Material shown
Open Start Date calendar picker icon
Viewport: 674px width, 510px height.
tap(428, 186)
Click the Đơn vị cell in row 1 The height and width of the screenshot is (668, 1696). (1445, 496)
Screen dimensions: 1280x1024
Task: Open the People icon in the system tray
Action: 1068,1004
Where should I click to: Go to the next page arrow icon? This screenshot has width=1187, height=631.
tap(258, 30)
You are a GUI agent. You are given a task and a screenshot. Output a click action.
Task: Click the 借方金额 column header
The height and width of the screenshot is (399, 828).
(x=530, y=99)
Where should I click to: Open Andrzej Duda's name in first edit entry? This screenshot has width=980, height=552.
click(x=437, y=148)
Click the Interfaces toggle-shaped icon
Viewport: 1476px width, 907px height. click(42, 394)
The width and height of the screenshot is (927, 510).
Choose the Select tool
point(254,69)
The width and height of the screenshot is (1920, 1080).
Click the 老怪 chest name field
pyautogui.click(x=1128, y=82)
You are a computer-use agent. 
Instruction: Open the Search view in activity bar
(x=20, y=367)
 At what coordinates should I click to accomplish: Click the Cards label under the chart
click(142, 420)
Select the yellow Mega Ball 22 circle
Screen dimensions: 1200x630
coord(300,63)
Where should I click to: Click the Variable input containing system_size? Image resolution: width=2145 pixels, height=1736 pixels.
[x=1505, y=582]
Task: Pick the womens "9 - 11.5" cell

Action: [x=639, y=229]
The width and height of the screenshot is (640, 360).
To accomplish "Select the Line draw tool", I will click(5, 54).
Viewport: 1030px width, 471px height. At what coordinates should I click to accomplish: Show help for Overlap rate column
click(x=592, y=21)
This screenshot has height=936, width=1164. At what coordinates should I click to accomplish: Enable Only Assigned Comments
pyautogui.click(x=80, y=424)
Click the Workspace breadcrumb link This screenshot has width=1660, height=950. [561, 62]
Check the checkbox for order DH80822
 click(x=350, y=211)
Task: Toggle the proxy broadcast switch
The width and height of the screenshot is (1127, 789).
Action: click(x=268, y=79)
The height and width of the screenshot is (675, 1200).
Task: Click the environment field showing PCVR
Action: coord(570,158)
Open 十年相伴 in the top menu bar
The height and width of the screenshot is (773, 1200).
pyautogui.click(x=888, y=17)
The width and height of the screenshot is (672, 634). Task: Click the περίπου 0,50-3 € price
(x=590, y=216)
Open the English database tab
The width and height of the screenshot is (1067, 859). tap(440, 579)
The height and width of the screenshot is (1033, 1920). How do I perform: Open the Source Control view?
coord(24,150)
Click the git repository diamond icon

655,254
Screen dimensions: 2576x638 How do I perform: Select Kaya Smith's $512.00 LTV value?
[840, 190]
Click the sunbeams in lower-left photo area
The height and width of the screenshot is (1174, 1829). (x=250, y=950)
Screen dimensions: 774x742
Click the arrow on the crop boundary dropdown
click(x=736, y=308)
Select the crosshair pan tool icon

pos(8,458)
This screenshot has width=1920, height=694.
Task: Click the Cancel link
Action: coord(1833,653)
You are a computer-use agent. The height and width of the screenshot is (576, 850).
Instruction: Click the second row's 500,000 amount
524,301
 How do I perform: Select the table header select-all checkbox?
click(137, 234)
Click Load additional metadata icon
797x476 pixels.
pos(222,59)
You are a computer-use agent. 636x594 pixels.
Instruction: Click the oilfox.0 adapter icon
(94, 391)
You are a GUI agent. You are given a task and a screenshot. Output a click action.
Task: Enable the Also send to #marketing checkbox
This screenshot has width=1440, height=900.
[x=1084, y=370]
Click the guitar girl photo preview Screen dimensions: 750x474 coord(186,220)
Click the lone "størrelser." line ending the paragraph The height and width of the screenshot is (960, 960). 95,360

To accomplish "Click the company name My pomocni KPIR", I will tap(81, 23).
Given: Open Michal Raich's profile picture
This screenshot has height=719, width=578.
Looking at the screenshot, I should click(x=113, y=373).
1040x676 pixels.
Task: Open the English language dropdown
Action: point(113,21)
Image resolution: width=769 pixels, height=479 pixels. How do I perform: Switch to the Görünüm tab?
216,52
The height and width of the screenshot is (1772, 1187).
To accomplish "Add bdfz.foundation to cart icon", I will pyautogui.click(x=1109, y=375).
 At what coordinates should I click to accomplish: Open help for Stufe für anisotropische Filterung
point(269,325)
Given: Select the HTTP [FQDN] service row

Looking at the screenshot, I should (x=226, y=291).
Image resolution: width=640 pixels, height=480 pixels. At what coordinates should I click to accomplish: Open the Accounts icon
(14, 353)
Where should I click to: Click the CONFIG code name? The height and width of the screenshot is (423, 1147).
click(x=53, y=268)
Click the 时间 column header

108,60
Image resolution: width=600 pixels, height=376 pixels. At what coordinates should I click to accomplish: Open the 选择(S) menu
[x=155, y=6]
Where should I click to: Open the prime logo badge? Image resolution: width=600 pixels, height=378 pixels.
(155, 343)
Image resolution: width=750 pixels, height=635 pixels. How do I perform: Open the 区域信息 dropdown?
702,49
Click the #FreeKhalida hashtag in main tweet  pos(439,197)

Work task
Filter the records above and return every line that holds the word "computer".

Exercise solution
You are a computer-use agent. 
You are a computer-use agent. The height and width of the screenshot is (576, 850).
You are a computer-use agent. 636x594 pixels.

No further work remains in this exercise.